In most of the studies, the implementation of a comanaged care model for FFPs demonstrates a clinically significant reduction in both short-term and long-term adverse events. Compared to the traditional model, the comanaged care model has been shown to improve many short-term outcomes, including length of stay, time to surgery, in-hospital complications, and in-hospital mortality. Specifically, three of five studies demonstrated a significant decrease in the incidence of in-hospital complications [14, 37, 41], and four well-designed trials reported a significant reduction of in-hospital mortality [3, 15, 40, 41].
Few long-term trials have been published ( Table 2.1-2 ), with inconsistent and sometimes skewed results. In these studies, this model has been shown to increase long-term survival, and possibly improve functional recovery compared to the traditional model. For example, in three studies (ie, one RCT and two before-after trials), the 1-year survival rates were about 10% higher in the orthogeriatric comanaged care group than in the controls [3, 22, 41]. Vidan et al [41] also reported, after adjustment for confounding variables, a 45% lower probability of death or major complications, and a significantly greater functional recovery at 3 months.

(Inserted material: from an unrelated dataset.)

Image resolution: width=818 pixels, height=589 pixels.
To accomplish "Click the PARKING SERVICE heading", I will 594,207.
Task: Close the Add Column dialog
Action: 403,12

In conclusion, the orthogeriatric comanaged care service represents a valuable and more effective alternative to the traditional approach to inpatient management of FFPs. Unfortunately, there are no published head-to-head RCTs comparing this model with the geriatric consultant in the orthopedic ward service. The fully implemented model requires considerable effort, consistent administrative support, strong physician leadership, and a commitment to continuous quality improvement. Given the relevant resources needed to implement an orthogeriatric comanaged care model, additional studies are warranted for a better understanding of its impact on long-term functional outcomes, to evaluate its cost-effectiveness, and whether this service is translatable and applicable to any hospital organization and framework [4].